An error or “bug” in a computer program (i.e., executable source program) is one that causes the computer program to malfunction in some way. Debugging refers to the process in which the errors in the computer program are found and removed. Finding an error in a computer program running in a massively parallel processing (MPP) environment can be extremely difficult and time intensive. Before further discussing this problem, an overview of an MPP environment is provided using FIG. 1.
MPP environments are computer environments that operate using a massive number of processors. It is typical for an MPP environment to use tens of thousands of processors. Each processor in such an environment is able to execute computer instructions at the same time, which results in a very powerful system because many calculations take place simultaneously. Such an environment is useful for a wide variety of purposes. One such purpose is for the software simulation of a hardware logic design.
Large logic simulations are frequently executed on parallel or massively parallel computing systems. For example, parallel computing systems may be specifically designed parallel processing systems or a collection, referred to as a “farm,” of connected general purpose processing systems. FIG. 1 shows a block diagram of a typical parallel computing system (100) used to simulate an HDL logic design. Multiple processor arrays (112a, 112b, 112n) are available to simulate the HDL logic design. A host computer (116), with associated data store (117), controls a simulation of the logic design that executes on one or more of the processor arrays (112a, 112b, 112n) through an interconnect switch (118). The processor arrays (112a, 112b, 112n) may be a collection of processing elements or multiple general purpose processors. The interconnect switch (118) may be a specifically designed interconnect or a general purpose communication system, for example, an Ethernet network.
A general purpose computer (120) with a human interface (122), such as a graphical user interface (GUI) or a command line interface, together with the host computer (116) support common functions of a simulation environment. These functions typically include an interactive display, modification of the simulation state, setting of execution breakpoints based on simulation times and states, use of test vectors files and trace files, use of HDL modules that execute on the host computer and are called from the processor arrays, check pointing and restoration of running simulations, the generation of value change dump files compatible with waveform analysis tools, and single execution of a clock cycle.
The software simulation of a hardware logic design involves using a computer program to cause a computer system to behave in a manner that is analogous to the behavior of a physical hardware device.

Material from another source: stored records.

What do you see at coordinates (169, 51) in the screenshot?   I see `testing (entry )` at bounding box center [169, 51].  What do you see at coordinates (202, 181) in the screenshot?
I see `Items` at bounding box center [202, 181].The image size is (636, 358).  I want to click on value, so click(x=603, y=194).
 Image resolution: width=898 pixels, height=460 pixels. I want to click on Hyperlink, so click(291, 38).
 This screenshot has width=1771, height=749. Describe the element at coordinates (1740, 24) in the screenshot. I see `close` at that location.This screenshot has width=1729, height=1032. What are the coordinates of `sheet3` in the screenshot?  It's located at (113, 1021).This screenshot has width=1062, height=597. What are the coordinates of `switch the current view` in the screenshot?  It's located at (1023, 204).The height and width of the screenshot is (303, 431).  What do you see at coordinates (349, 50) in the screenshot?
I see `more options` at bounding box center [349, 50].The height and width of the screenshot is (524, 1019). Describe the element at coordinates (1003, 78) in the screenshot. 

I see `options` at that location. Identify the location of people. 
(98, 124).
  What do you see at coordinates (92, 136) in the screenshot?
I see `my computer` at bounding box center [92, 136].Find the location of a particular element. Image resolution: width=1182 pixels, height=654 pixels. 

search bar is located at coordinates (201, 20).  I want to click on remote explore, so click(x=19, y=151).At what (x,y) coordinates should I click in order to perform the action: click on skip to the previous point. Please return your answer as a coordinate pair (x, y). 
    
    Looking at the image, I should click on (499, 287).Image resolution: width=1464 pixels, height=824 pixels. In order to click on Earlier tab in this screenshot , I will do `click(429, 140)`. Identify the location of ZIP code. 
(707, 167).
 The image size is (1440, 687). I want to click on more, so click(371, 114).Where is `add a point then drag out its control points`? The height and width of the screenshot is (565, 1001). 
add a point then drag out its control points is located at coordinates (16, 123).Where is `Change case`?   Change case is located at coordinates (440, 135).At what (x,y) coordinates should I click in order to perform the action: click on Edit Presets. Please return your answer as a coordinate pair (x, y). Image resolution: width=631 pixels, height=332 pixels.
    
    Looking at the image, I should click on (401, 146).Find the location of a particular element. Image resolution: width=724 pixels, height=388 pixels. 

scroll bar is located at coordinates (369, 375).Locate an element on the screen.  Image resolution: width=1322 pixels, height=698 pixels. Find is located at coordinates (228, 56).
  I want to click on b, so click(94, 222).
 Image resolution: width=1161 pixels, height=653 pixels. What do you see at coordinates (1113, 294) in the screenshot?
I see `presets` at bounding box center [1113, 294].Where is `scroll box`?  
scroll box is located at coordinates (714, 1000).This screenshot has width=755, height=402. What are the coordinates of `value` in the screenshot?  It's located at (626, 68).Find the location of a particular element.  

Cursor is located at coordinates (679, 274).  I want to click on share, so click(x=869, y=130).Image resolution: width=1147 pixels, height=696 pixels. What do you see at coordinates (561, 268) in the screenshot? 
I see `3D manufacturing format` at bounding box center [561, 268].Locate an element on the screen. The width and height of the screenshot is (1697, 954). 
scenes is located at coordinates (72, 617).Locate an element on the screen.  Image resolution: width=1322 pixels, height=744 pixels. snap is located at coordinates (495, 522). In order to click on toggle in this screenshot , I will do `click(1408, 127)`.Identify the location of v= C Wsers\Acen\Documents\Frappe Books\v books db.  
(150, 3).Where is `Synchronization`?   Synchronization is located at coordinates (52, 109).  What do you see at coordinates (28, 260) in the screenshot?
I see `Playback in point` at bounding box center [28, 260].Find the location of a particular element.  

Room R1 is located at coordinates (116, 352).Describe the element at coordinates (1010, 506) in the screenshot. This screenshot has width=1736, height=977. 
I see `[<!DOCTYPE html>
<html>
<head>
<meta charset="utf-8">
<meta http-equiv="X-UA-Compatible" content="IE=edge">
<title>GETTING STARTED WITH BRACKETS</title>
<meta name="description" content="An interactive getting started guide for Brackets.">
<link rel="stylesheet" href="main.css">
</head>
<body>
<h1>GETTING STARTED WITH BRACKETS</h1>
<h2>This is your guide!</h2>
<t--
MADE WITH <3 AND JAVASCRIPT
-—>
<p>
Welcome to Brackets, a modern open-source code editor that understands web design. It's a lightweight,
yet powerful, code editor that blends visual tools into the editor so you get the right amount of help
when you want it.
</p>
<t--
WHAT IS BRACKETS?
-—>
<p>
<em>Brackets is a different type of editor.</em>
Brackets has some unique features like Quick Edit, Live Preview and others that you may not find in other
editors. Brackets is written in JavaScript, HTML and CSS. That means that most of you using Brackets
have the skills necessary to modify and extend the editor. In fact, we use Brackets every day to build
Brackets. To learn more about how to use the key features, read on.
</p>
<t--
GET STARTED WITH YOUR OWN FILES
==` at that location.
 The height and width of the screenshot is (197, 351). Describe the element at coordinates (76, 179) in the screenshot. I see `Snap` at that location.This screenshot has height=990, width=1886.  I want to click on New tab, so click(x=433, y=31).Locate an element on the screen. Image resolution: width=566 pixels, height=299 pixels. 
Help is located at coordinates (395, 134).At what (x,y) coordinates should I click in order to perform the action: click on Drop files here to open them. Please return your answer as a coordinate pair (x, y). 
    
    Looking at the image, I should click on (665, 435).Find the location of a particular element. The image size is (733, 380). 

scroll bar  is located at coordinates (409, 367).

Software simulation of a hardware logic design is particularly beneficial because the actual manufacturing of a hardware device can be expensive. Software simulation allows the user to determine the efficacy of a hardware design. Software simulation of a hardware logic design is well-suited for use in an MPP environment because hardware normally performs many activities simultaneously.
When simulating a hardware logic design in an MPP environment, or executing any other type of computer program in such an environment, debugging the program may become necessary. Properly performed debugging of the computer program reduces the probability of errors that could result in a malfunction. In the case of hardware logic design simulation, such an error might result in the eventual fabrication of computer hardware that does not work as expected. Such a malfunction is expensive and wasteful, so debugging plays an important role.
One common method for debugging is to single-step the execution of the computer program. Each step represents an instruction executed on a processor of the computer. At each step, the state of the simulation system, including the variables and registers, is examined. By examining the state of the simulation system at each progressive step, the person debugging the program is able to inspect the program and determine precisely where the problem begins to manifest itself. Once this is known, the person is better able to correct the program and remove the bug.
Another common method for debugging is to insert a breakpoint into the program so execution of the program stops at the inserted breakpoint. This is similar to single-stepping, but the breakpoint is used to specify a specific place to stop execution and examine the state of the simulation system. Breakpoints may normally be inserted at any instruction in a sequence of instructions. At the breakpoint, a determination may be made if there is a problem with the program at that point. By changing the breakpoint, the manifestation of the problem may be precisely found and can then be corrected.
Single-stepping a program or performing a breakpoint in an environment where there are tens of thousands of parallel processors can be extremely difficult. In particular, MPP environments include a massive number of parallel processors, each executing instructions simultaneously. There is no effective way to synchronously halt a massive number of processors executing simultaneously. In particular, to halt all of the processors requires a global signal to be sent to all of the processors. The time the global signal takes to propagate through the system to reach each of the processors differs depending on the distance the signal has to travel. Thus, some of the processors in the system surpass the intended stopping point where the global signal attempted to stop the processors, which makes debugging impossible. Thus, clock skew and speed of light considerations prevent gated clocks and global control systems from being used.